By Gamoni Fallings
Photos by Gamoni Fallings
“Up up with the workers. Yeah, yeah! Down with the bosses. Boo-hoo!” was one of the slogans chanted by residents who participated in the International Working Women’s Day march on Saturday, March 16. Women workers and their supporters gathered together in solidarity, under the Hospitality Alliance and the People’s Assembly who jointly came together to bring awareness to injustices in the workplace and to demand for better worker’s rights.
The International Working Women’s Day call-to-action took to the streets of downtown New Orleans to demand the redirecting of some $180 million in tourism taxes, that is being directed to the tourism commission board and the convention center board, instead of to public services that can support the community and wage workers.
Before the march began the group gathered at Congo Square, where they passed out posters and signs that read: “Raise the wages. Lower the rents” and “Women’s rights affect all.” They group sold t-shirts, discussed the issues at hand, and prepared chants and slogans for the march.
“We at the People’s Assembly know that when we uplift hospitality workers in New Orleans, we uplift all workers in New Orleans,” said Antranette Scott of the People’s Assembly, who helped organize the march. Scott rallied residents and hospitality workers in support of the march. She said that hospitality workers deserve better treatment as the bedrock of the city’s revenues.
“Billions of dollars flow through the city of New Orleans on the backs of hospitality workers daily and they are not being given their rights as workers,” Scott said.
Valerie Jefferson, who serves as the president for the Regional Transit Authority operations’ union, participated in the march and spoke on the mistreatment that workers are faced with daily. “I came to join my sisters in the fight for better service, security, childcare, and better wages,” Jefferson said. Like many others, Jefferson joined the march to fight in solidarity for women workers in service industries across the city.
Organizers for the International Working Women’s March defined solidarity as “injecting one’s self into the struggle,” and declared that everyone is intricately connected to a hospitality worker and should work together to fight for the rights of hospitality workers. They argued that if it was not for service and hospitality workers, tourism revenues in the city of New Orleans would be dramatically impacted. They outlined simple ways in which tourism tax dollars could serve hospitality and service workers and their families.

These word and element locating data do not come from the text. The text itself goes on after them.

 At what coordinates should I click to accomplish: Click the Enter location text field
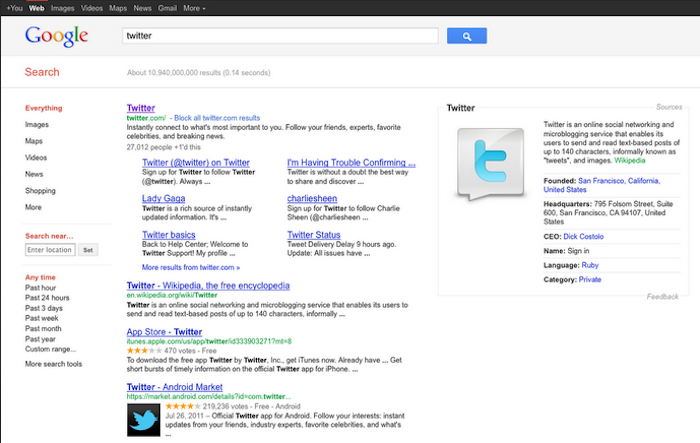50,250
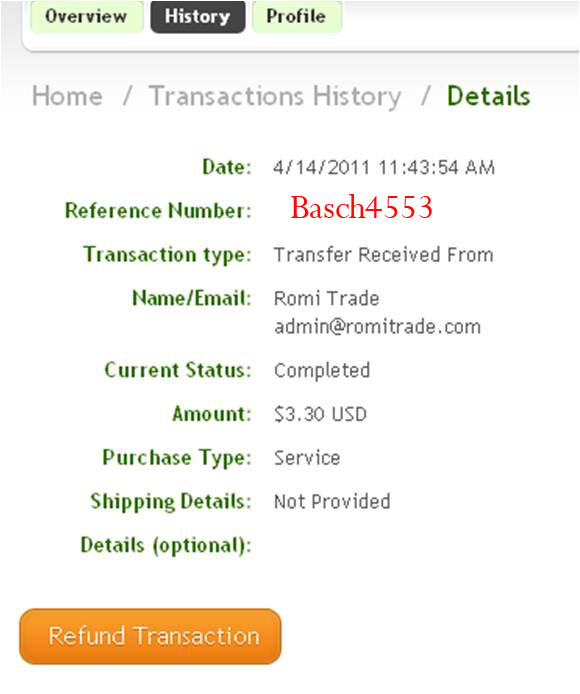Click the Refund Transaction button
Viewport: 580px width, 694px height.
151,636

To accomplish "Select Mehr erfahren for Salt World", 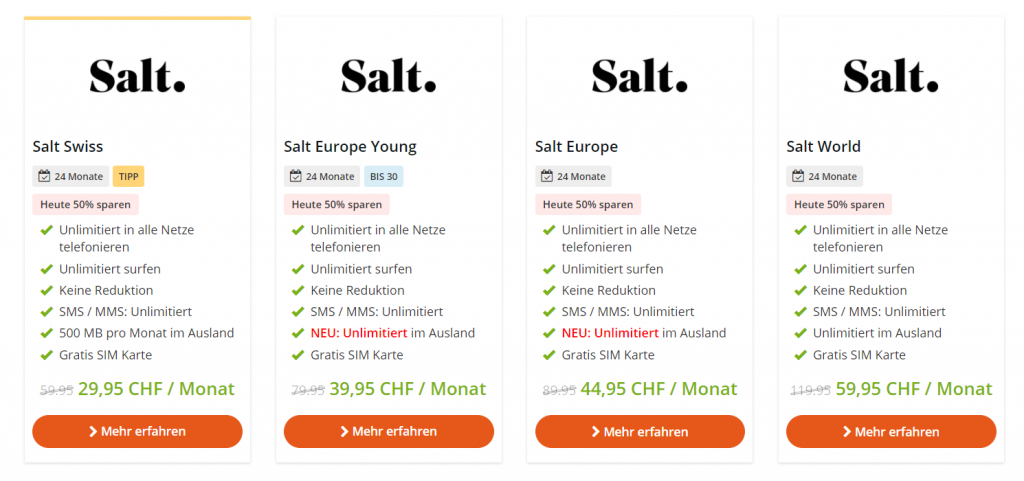I will click(891, 431).
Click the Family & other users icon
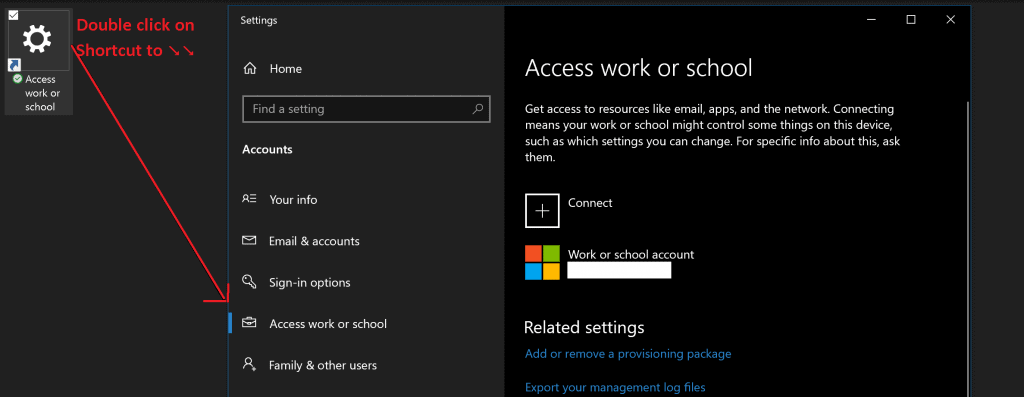 click(249, 364)
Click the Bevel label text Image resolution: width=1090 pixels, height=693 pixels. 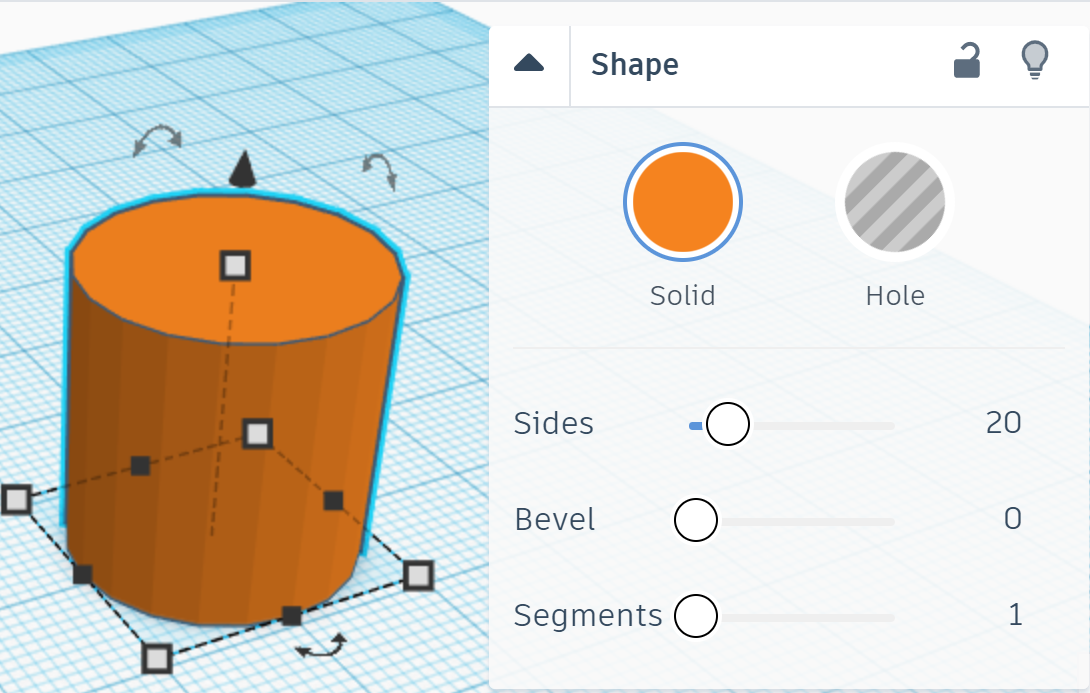pos(554,519)
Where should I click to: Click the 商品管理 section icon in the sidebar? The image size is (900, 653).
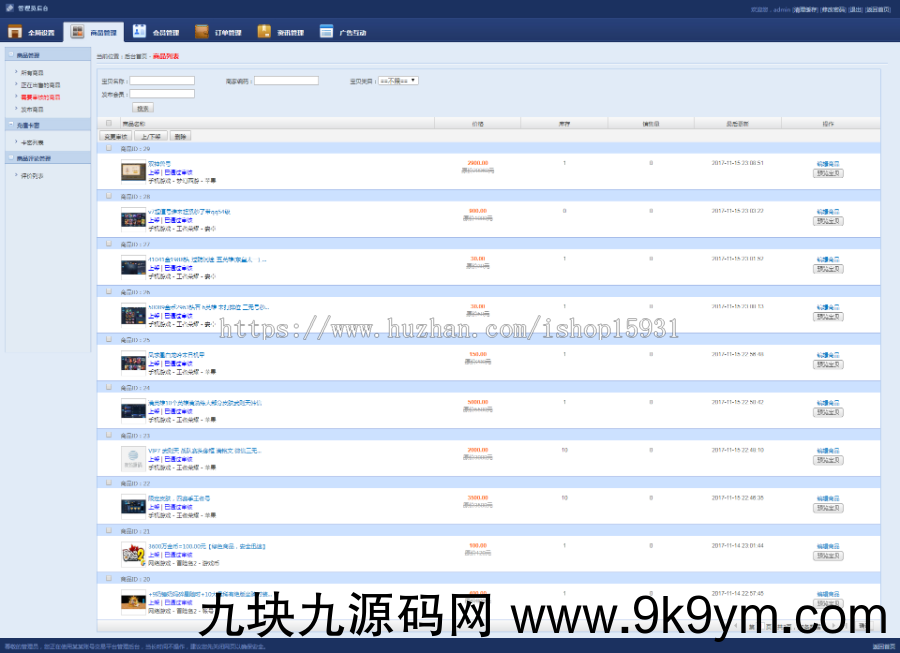pyautogui.click(x=10, y=52)

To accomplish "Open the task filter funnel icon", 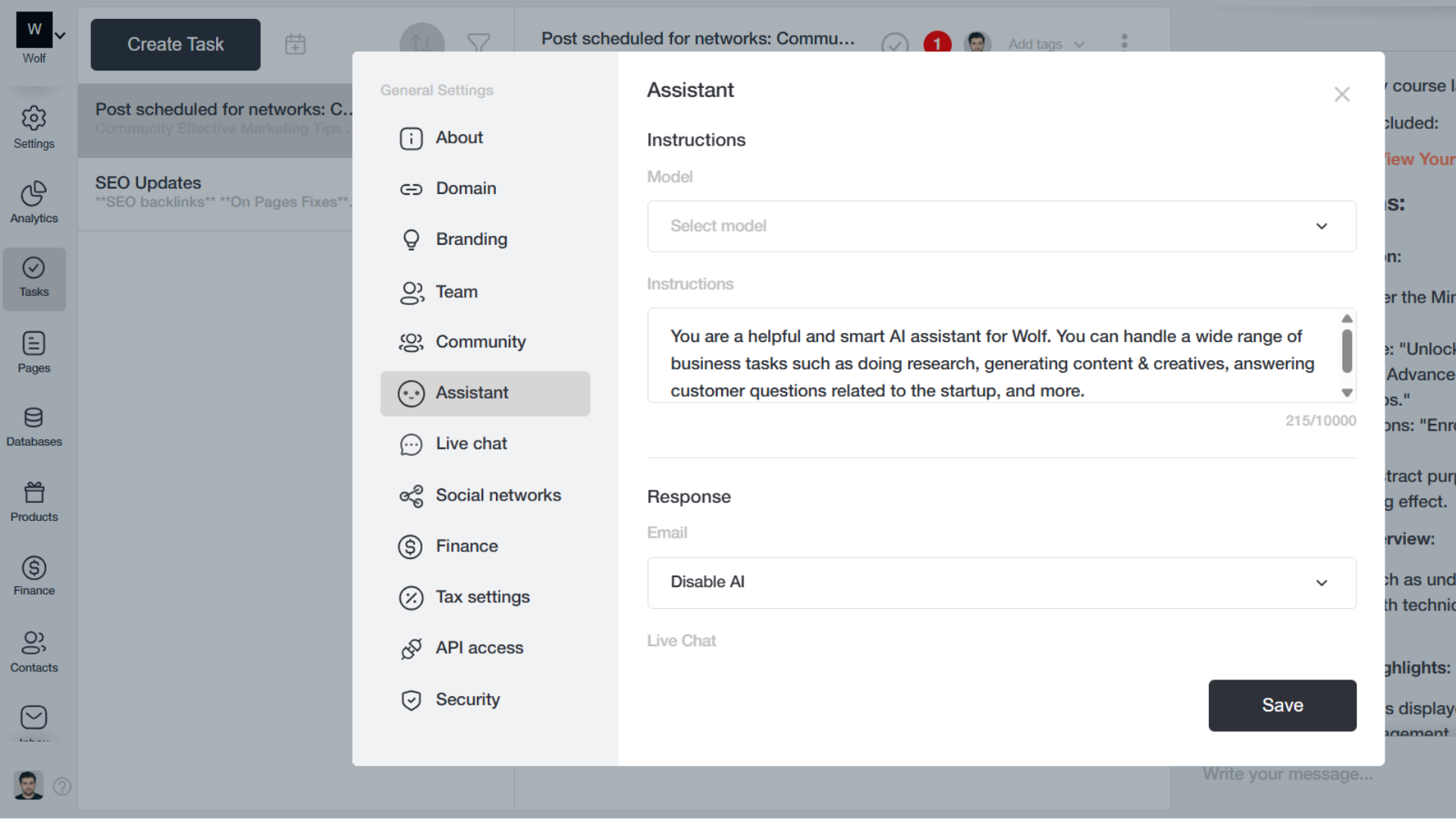I will pyautogui.click(x=479, y=43).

“The schools where kids are failing, those are the kids in most cases of hospitality workers, making below minimum wage and having to work 2 and 3 jobs, not able to fully be invested in their child’s education,” said Armtrice Cowart of Erase the Board Coalition, a group of parents, teachers, and community members who are fighting the issue of “taxation without representation” and the privatizing of public schools. Cowart marched in solidarity with the group to underscore the plight of wage workers such as unfair scheduling and low wages, so that they can focus more on their children’s education rather than trying the find affordable housing and having to work multiple jobs to survive the cost of living in the city.
Representatives from other local movements marched with the group. Take ‘Em Down Nola provided legal observers for the march, and spoke on behalf of the organization for International Working Women who are hospitality workers affected by how tourism taxes are directed.
“We are out here clearing a pathway for your seat at the table,” Scott said.